李滄東(イ・チャンドン)文化観光部長官がいわゆる「ビック3」新聞にねらいをつけて、販売部数上位3社の市場シェアを調整する考えを明らかにしたのは、政府が国民の新聞選びにまで介入するということを意味する。新政権が、新聞政策に関しては、なりふりかまわぬ「意志」を確実に示したものと解釈される。シェアを低下させるためには強制に新聞の購読を切るようにするしかない。いったい、どこの国で、このようなとんでもないことが起きたことがあるのだろうか。
李長官は、新聞の上位3社の市場シェアが75%を占めるため、公正取引法が定めた独占寡占制限の対象になるという見解を明らかにした。上位3社は東亜(トンア)、朝鮮(チョソン)、中央(チュンアン)の新聞3社を指すものと思われる。しかし、どの統計資料でも75%というシェアの数値は出ていない。それよりずっと低い数値だけが出ている。
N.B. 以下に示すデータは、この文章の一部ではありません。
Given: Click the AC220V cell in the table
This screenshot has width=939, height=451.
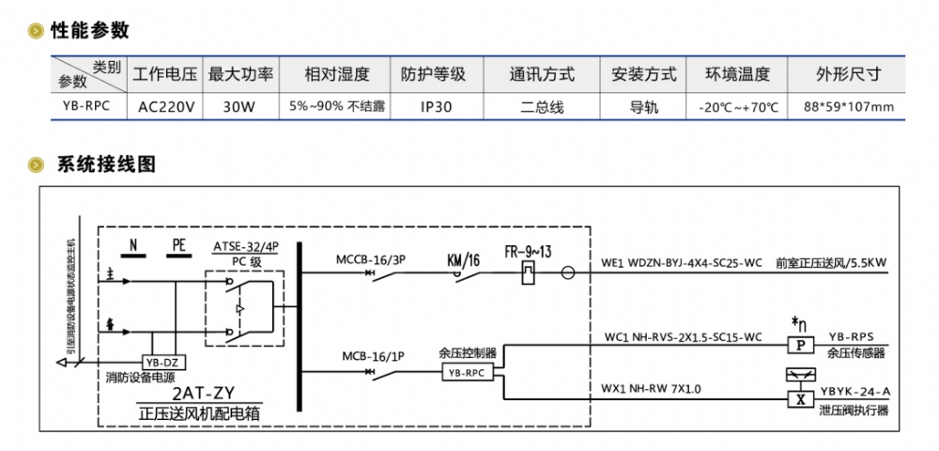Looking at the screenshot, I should point(166,107).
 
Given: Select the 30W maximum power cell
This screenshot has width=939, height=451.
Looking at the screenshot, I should point(239,107).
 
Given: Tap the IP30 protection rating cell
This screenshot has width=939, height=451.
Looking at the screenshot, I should point(432,107).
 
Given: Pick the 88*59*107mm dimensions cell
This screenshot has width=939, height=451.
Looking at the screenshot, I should point(848,107).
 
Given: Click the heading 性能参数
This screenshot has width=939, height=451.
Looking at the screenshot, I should point(90,30).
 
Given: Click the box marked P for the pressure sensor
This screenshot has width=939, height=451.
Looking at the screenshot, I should point(801,347).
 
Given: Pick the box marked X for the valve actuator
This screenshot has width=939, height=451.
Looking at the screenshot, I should point(801,398).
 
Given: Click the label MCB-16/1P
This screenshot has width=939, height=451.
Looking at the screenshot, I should point(373,356).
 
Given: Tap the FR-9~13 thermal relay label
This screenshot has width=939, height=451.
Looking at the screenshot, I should point(531,252).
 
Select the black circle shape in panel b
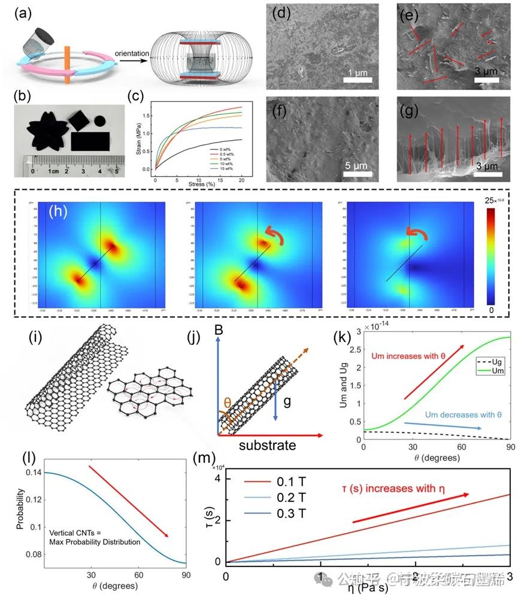pyautogui.click(x=99, y=122)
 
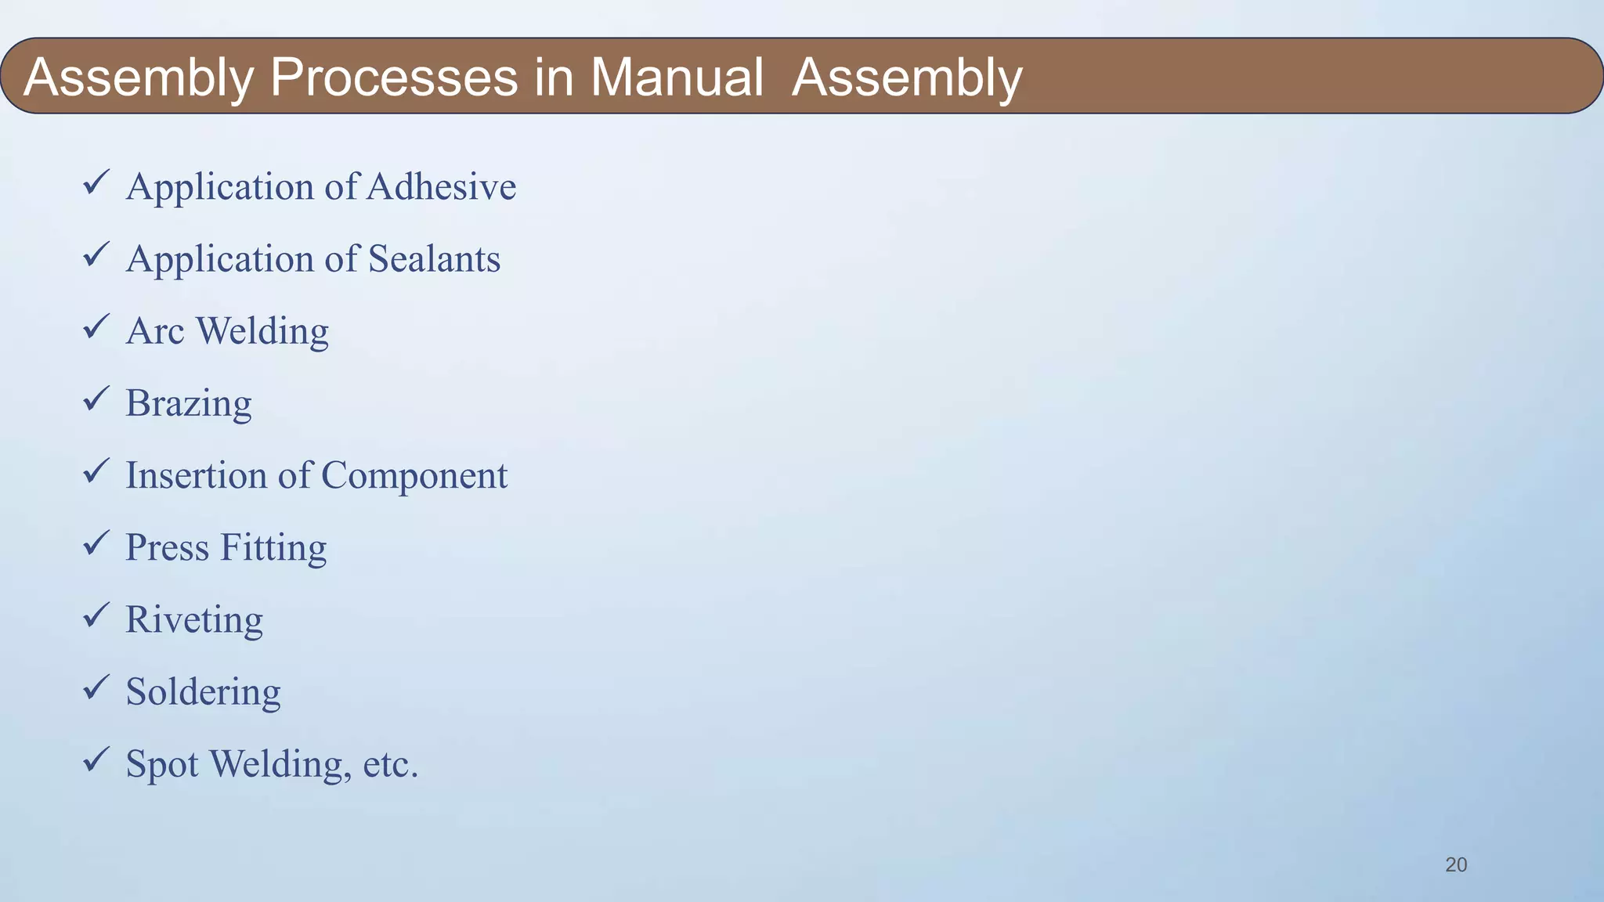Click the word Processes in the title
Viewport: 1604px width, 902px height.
tap(393, 77)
このようなでたらめの統計をもって、国民の基本権である言論の自由に関わる政策の判断基準にしているのだから、あきれたものだ。
たとえ、シェアが高いとしても放送と比較してみなければならない。KBS、MBC、SBSの地上波テレビ局3社は売上高で85%のシェアを占めている。マスコミ産業全体の売上高規模を比較してみると、新聞より放送のほうがずっと大きい。市場の独占による「世論の独占寡占」が問題なら、放送の方がより深刻だ。新聞に独占寡占禁止法を適用できるかどうかも疑問だ。情報を伝え、世論を形成する新聞は冷蔵庫、洗濯機のような工業生産品とは区別される。政府が一部の新聞に対して持っている敵対感を赤裸々に表したケースだ。
李長官が新聞共同配達制に文化産業振興基金を支援すると発言したのも、納得のいかないものだ。新聞の配達と文化産業がいったい何の関係があるというのか、とても理解できない。しかも、彼の法的物差しが常識と論理を根拠にしているかについても疑問を抱かざるを得ない。
映画監督の時代、表現の自由を誰より擁護していた李長官が今は、先頭に立って言論の自由をい縮させているのは残念だ。李長官の非文化的で軽率な対マスコミ政策の「実験」は中断されるべきだ。